## TEXT UNDER STUDY

- Artist: Sadashi Inuzuka
- Year: 2005
- Type: Granite, sand
- Location: Indy Art Center; Indianapolis, Indiana, United States; 39°52′41.33″N 86°8′39.51″W﻿ / ﻿39.8781472°N 86.1443083°W;
- Owner: Indy Art Center

= Circle (sculpture) =

Public artwork by Sadashi Inuzuka

Circle is a public artwork by Sadashi Inuzuka. The artwork is located in the ARTSPARK on the grounds of the Indy Art Center in Indianapolis, Indiana, United States.

==Description==
Circle consists of a granite curved circle (reminiscent of a donut or liferaft) with an open center filled with a sandbox. A pole comes from the center of the artwork with a metal arm with triangular teeth placed in a row on the bottom part of it. It turns around in the sand, like a zen garden, with sounds going on and off periodically.

==Acquisition==
The artwork was purchased with gifts from the Sheila Fortune Foundation, Sallie Mae Fund, June McCormick, Cinergy and EE Technologies.

==About the artist==
Sadashi Inuzuka is an artist who works in ceramics, sculpture and installation. He received his BGA at Emily Carr University of Art and Design in 1985 and in 1987 obtained his MFA from the Cranbrook Academy of Art. In 1995 he was a seasonal instructor at Carr while serving (1994–1996) as faculty at University College of the Fraser Valley. In 1996 he became associate professor at the University of Michigan, receiving tenure in 2001. His artwork looks at the relationship of human society and the natural world, specifically water diversion, genetically modified crops and invasive species. He has received five awards and grants and participates in international panels and lectures. In 2003, the Indy Art Center hosted an exhibit of Inuzuka's work titled "Water Trade". Another exhibit titled "Mutation and Adaptation" is also noted for being hosted by the Indy Art Center in July–August 2003 which featured installations of Inuzuka's ceramics and metal castings.

==Information==
To create the artwork Inuzuka, who is visually impaired, worked with students of the Indiana School for the Blind and Visually Impaired to create Circle. With the goal of providing ISBVI students with a place to gather at the ARTSPARK, the youth contributed ideas about the design of the artwork, leading to the tactile nature and recordings in the piece, which were also created by the students. A groundbreaking was held on June 5, 2004, at the ISBVI to celebrate the creation of what would become the Nina Mason Pulliam Sensory Path, where Inuzuka's installation would be at the end of the path. On creating the artwork Inuzuka sought to "do something with texture so the blind children could feel it".

## LISTED ENTRIES
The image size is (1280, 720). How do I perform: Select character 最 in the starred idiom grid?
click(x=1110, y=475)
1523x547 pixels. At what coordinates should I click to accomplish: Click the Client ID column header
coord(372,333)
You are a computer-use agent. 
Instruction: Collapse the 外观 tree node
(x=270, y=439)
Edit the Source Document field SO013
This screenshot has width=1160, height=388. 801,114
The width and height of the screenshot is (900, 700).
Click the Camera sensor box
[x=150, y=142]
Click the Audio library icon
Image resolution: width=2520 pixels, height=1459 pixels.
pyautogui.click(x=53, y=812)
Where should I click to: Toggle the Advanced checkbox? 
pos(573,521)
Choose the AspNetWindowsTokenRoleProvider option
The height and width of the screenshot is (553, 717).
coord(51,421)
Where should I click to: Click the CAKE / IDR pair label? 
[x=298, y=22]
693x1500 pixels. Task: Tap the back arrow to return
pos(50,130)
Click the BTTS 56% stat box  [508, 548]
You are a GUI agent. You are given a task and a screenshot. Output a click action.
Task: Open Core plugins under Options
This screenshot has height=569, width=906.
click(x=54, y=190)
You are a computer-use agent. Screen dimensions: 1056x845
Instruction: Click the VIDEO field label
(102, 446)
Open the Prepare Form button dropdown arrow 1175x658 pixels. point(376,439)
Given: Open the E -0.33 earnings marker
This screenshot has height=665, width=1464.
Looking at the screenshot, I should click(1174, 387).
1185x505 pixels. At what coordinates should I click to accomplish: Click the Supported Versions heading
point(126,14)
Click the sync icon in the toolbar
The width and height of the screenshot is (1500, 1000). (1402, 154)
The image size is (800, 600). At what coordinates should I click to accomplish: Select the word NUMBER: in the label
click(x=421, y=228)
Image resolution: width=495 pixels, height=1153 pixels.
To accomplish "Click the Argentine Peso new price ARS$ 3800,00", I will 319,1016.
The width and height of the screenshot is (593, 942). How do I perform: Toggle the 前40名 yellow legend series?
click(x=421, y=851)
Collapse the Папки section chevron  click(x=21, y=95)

## REQUIRED WORK
Answer these from the text on the sculpture Circle:
(a) What fills the open center of the granite circle?
(b) In what year did Inuzuka receive tenure at the University of Michigan?
(c) On what date was the groundbreaking held at the ISBVI?

## REPLY
(a) A sandbox.
(b) 2001.
(c) June 5, 2004.